As the British anthropologist Tim Ingold remarks, 'Something must be wrong somewhere if the only way to understand our own creative involvement is by first taking ourselves out of it.'
The answer of course is our reconnecting with Nature, and with the being of Being (as Heidegger calls it), and with the local. Globalization has seduced us into thinking we can go anywhere, and be anything. It has reduced the local and the parochial to a kind of dungeon-type existence. The lure of the local has been topped by the admiration of distance and the promise of the exotic. But it's all nonsense.

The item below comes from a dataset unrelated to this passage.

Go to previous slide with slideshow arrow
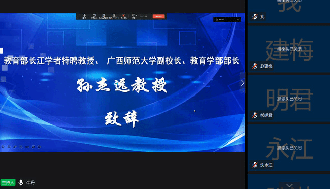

Backwardness itself is a virtue, progress a curse of Sisyphean proportions. Viewed from this perspective, some kind of peasant connection (the word peasant is derived from Old French paisent meaning local inhabitant) is vital to one's religioning. Crucial to one's coming to grips with the inextricable.
The Eclipse of Reason.
The disease of reason is that reason was born from man's urge to dominate nature; and recovery depends on insight into the nature of the original disease, not on a cure of the latest symptoms.